Everyone stop, right now, before this gets any more stupid. Read this part of the article:
In September 2008, prosecutors asked for another DNA sample because the first one had been sent to the wrong laboratory and could not be used. Sperrazza [Ryan's note: The judge] signed the second request and Falls Police went looking for Smith.
When they found Smith and took him to police headquarters, he refused to give another sample, telling the officers that he would have to “be tased” to give one. After detectives and officers tried to get Smith to comply with the court order, and he refused, they drive stunned him with a Taser and then took the DNA sample.
Balkin had argued that the use of the Taser to get Smith to give up the DNA sample violated his constitutional right against an unreasonable search and seizure. Sperrazza ruled that the police action was reasonable.

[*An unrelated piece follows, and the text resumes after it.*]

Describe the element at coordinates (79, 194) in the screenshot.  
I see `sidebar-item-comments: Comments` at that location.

This should not be a surprise to anyone.
The use of force to enforce a COURT ORDER is well established in Common Law. This ranges from warrants for arrest to compelling the appearance of an accused or convicted person before a judge. How that force is applied must be reasonable, but there is no limitation on what tools can be used within that definition of reasonable (and the court is who decides what reasonable force is).
So, to summarize:
1. Person gives a DNA sample voluntarily.

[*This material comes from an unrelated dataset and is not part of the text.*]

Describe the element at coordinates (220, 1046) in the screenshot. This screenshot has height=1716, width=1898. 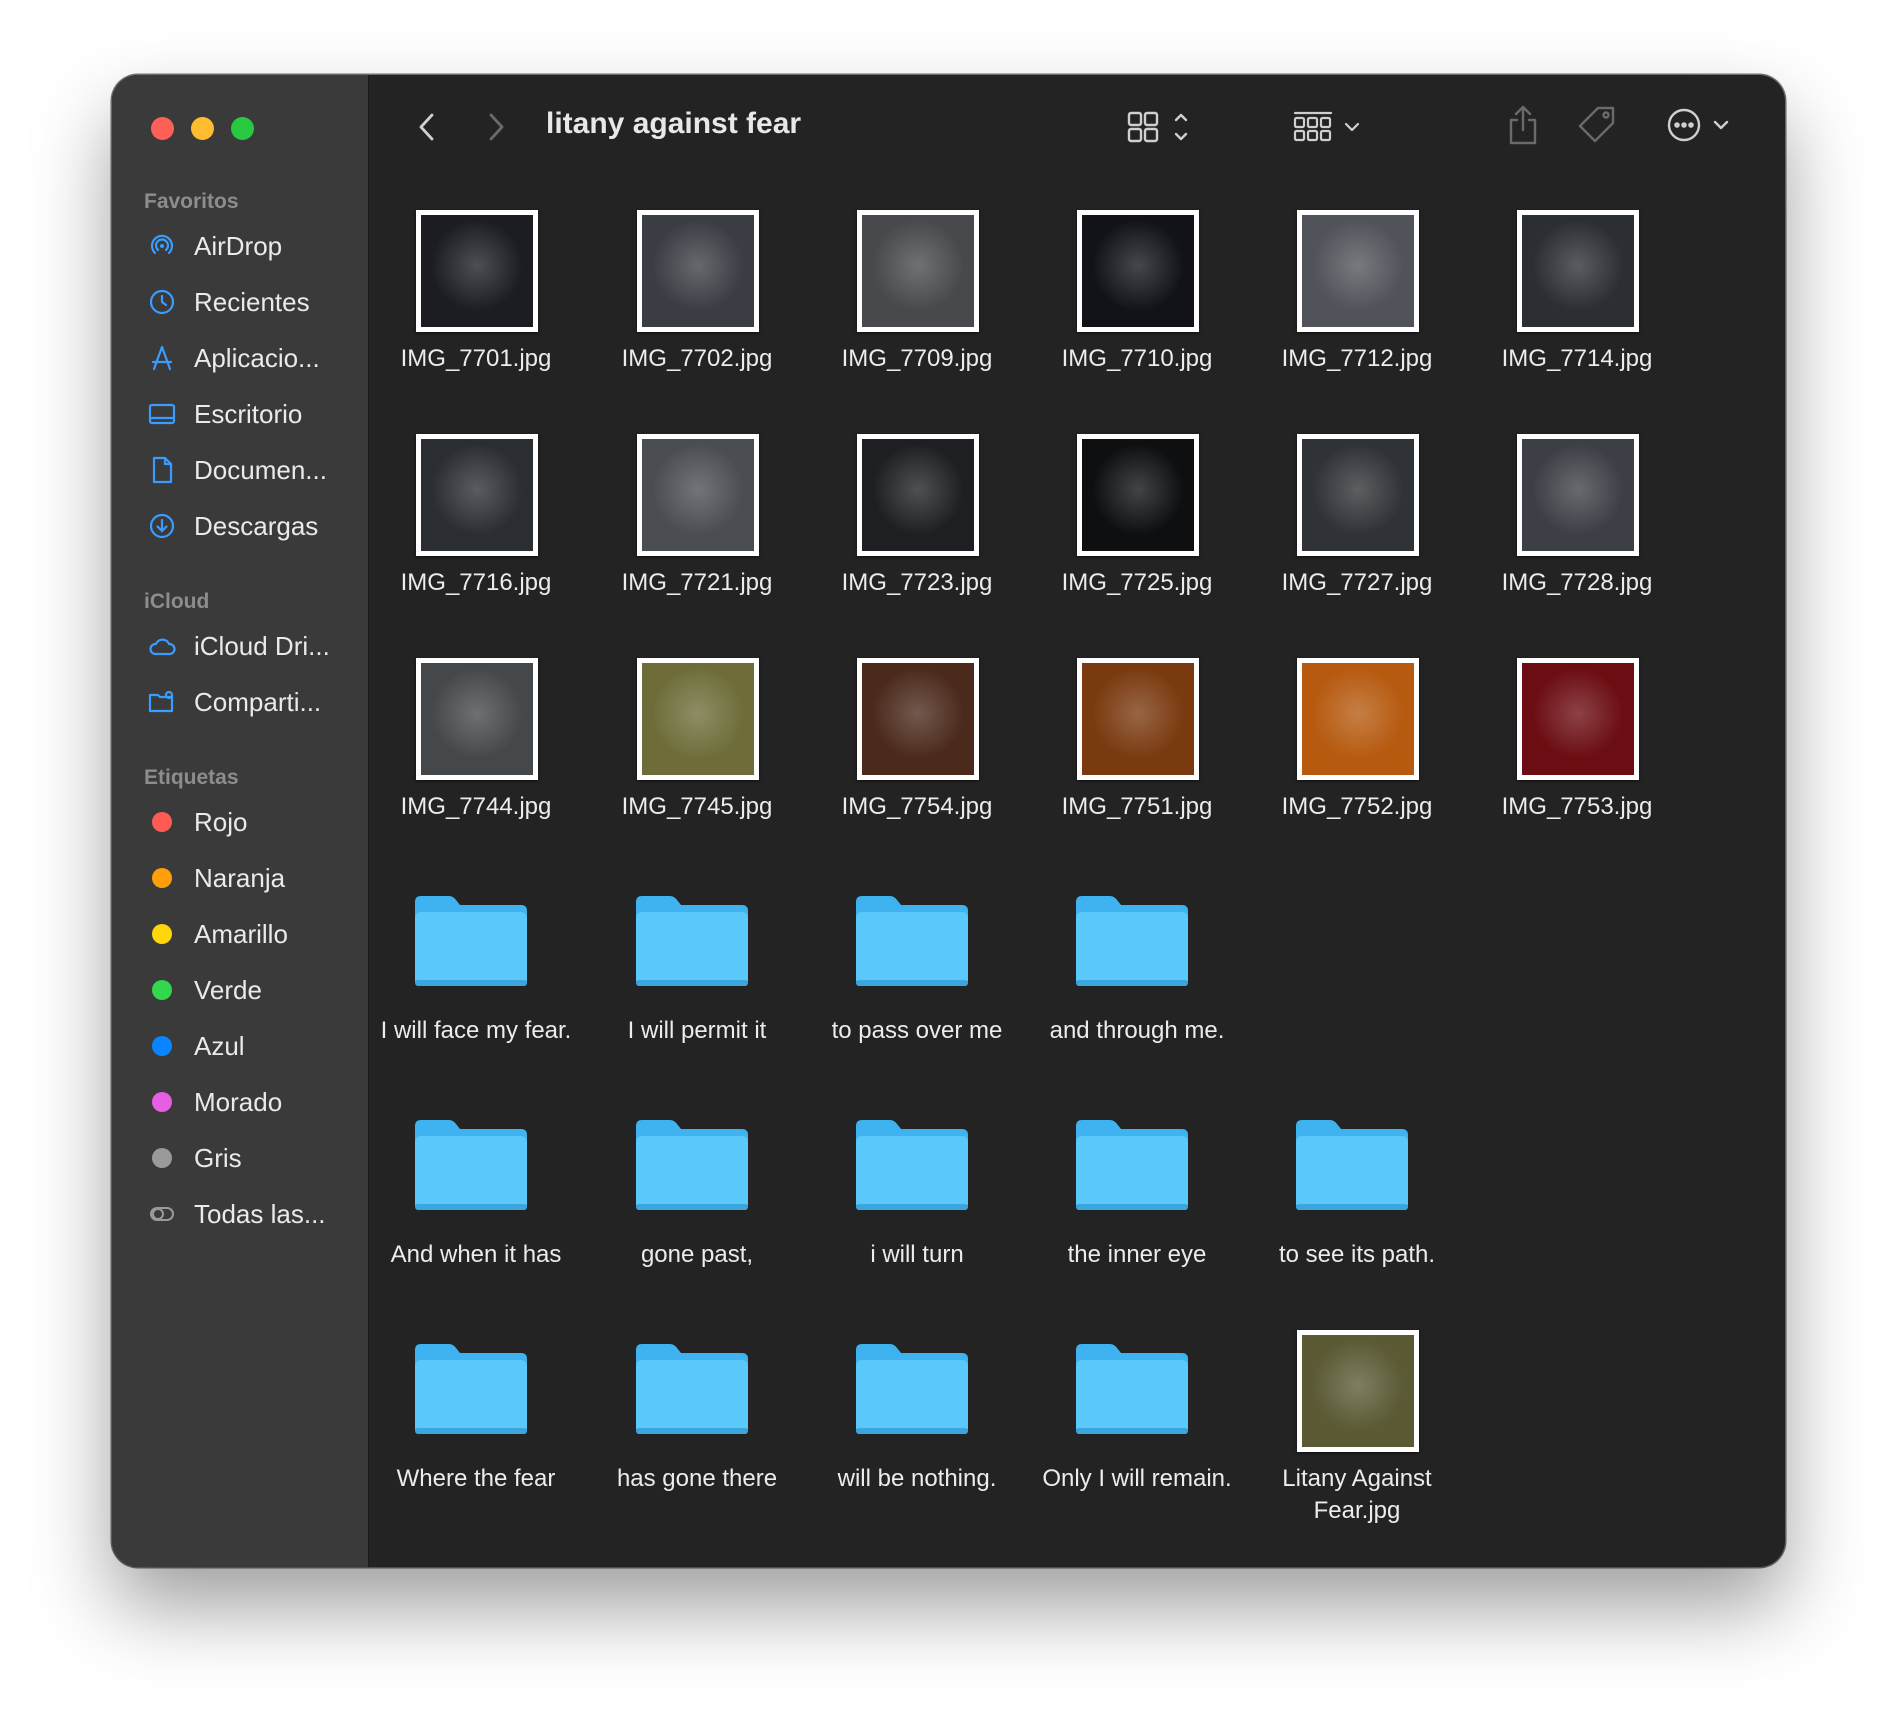
I see `sidebar-item-label: Azul` at that location.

2. Sample gets screwed up.
3. A JUDGE, acting within the force of law, orders the person to provide another legal sample.

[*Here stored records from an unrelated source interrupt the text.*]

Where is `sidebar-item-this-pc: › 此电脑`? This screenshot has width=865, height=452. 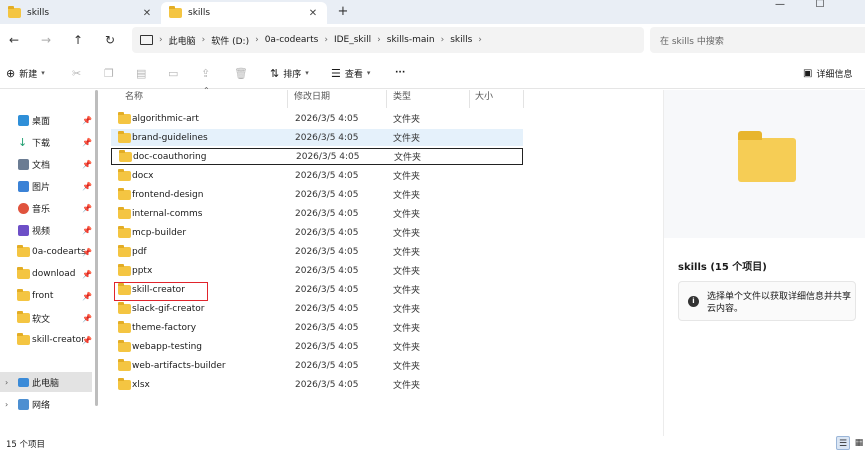
sidebar-item-this-pc: › 此电脑 is located at coordinates (46, 382).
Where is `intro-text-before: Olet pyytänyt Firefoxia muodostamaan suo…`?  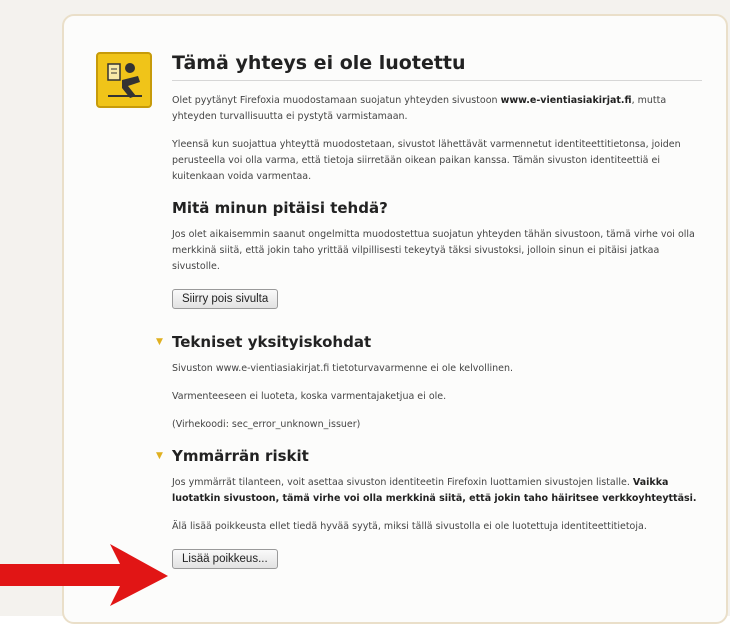
intro-text-before: Olet pyytänyt Firefoxia muodostamaan suo… is located at coordinates (336, 100).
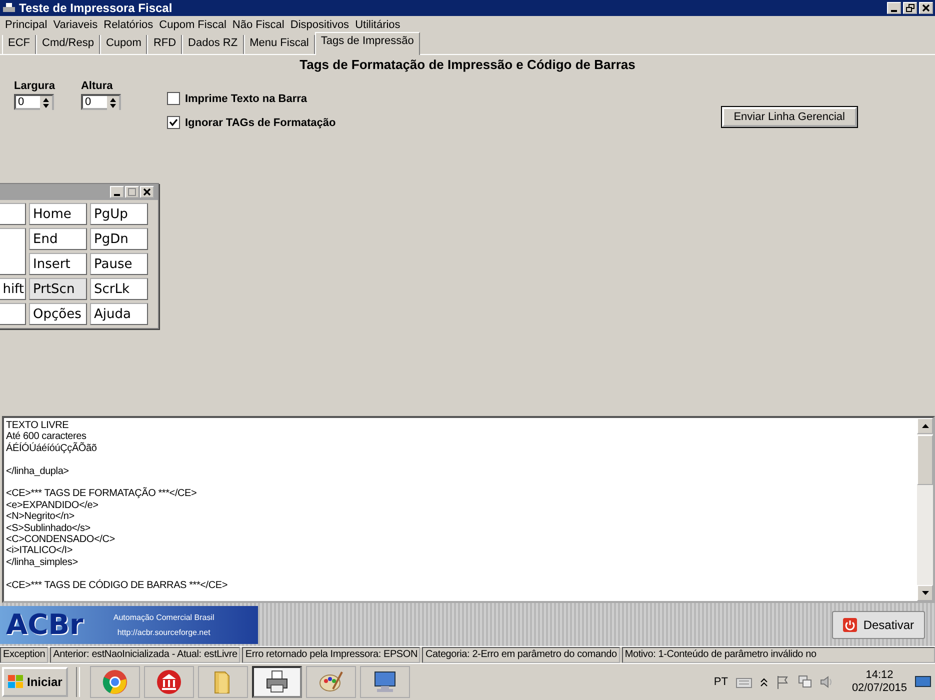 The image size is (935, 700). Describe the element at coordinates (258, 25) in the screenshot. I see `menu-item: Não Fiscal` at that location.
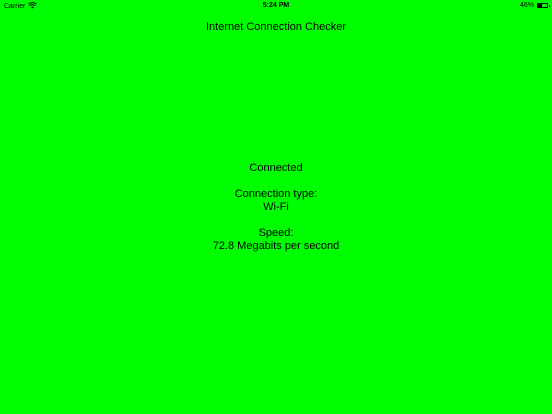 Image resolution: width=552 pixels, height=414 pixels. Describe the element at coordinates (540, 6) in the screenshot. I see `battery-fill` at that location.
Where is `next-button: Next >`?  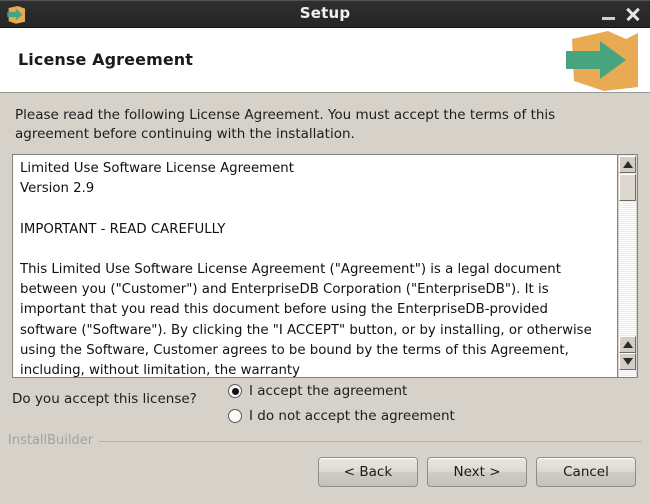 next-button: Next > is located at coordinates (477, 472).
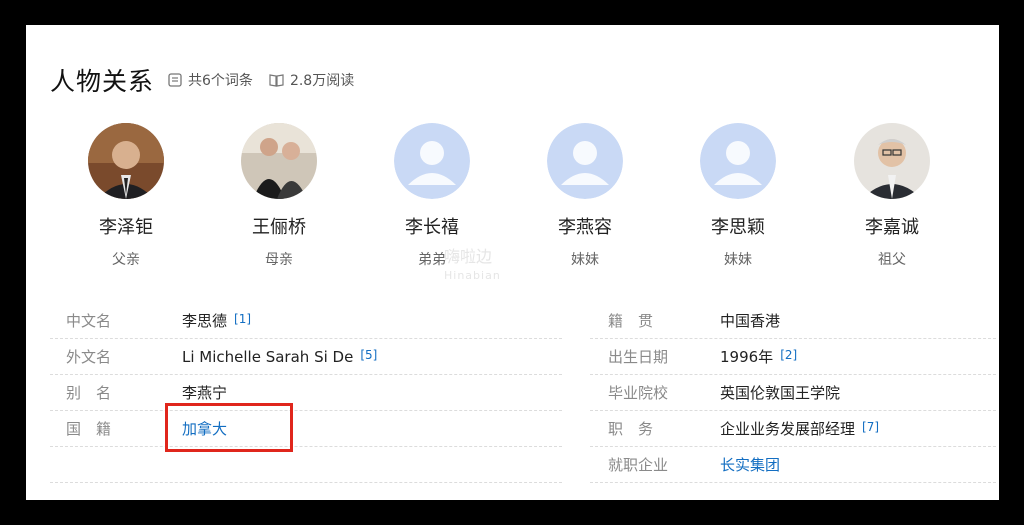  What do you see at coordinates (747, 357) in the screenshot?
I see `info-value: 1996年` at bounding box center [747, 357].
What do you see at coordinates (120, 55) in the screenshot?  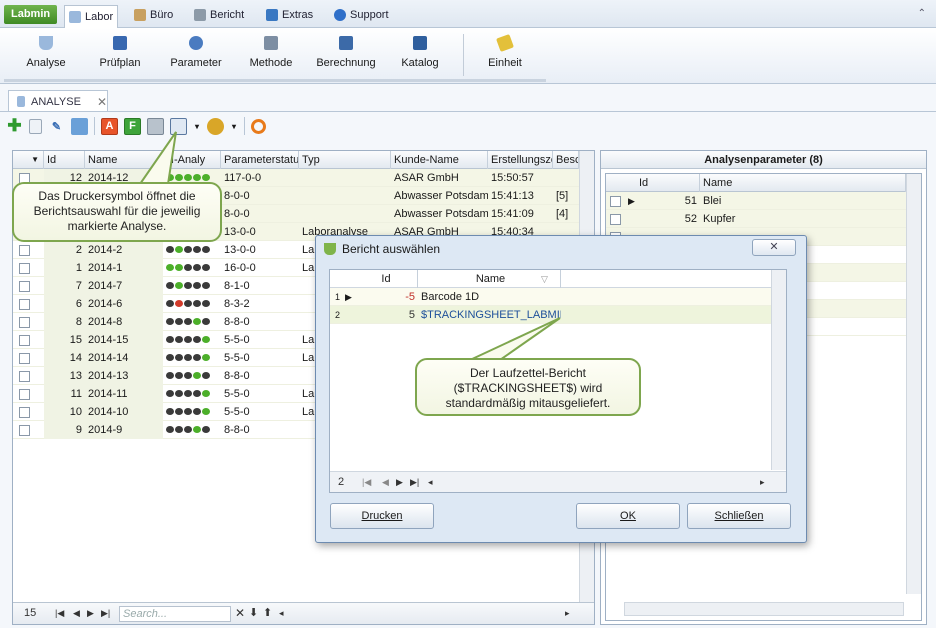 I see `ribbon-pruefplan-button: Prüfplan` at bounding box center [120, 55].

4. Person refuses - which is a criminal offence.
5. Officers, acting on the authority of a court order, use reasonable force to force the subject to comply with the court order (e.g. to provide a DNA sample).
It's a novelty because it's the first time a Taser has been used and challenged in this context, but it is absolutely no different legally than the officers holding him down and prying his mouth open to take the swab. The only difference is that the Taser has to be deemed a REASONABLE use of force in this instance. Who decides that? The court - no one else.
So before we blow this all out of proportion and throwing out accusations of trampling on rights, PLEASE bother to understand what the case is about. The decision means, in a single sentence:
A Taser, properly applied and justified, is an acceptable level of force for the enforcement of a court order.
That's it. It has nothing to do with how the sample is obtained, whether it's justified, etc. The sample (e.g. what the lawyer argued was unreasonable search and seizure) is justified because the court order says so. The use of force applied to compel it is reasonable because the court says so. The end.
Don't turn this into a 10-page discussion completely irrelevant to the decision at hand.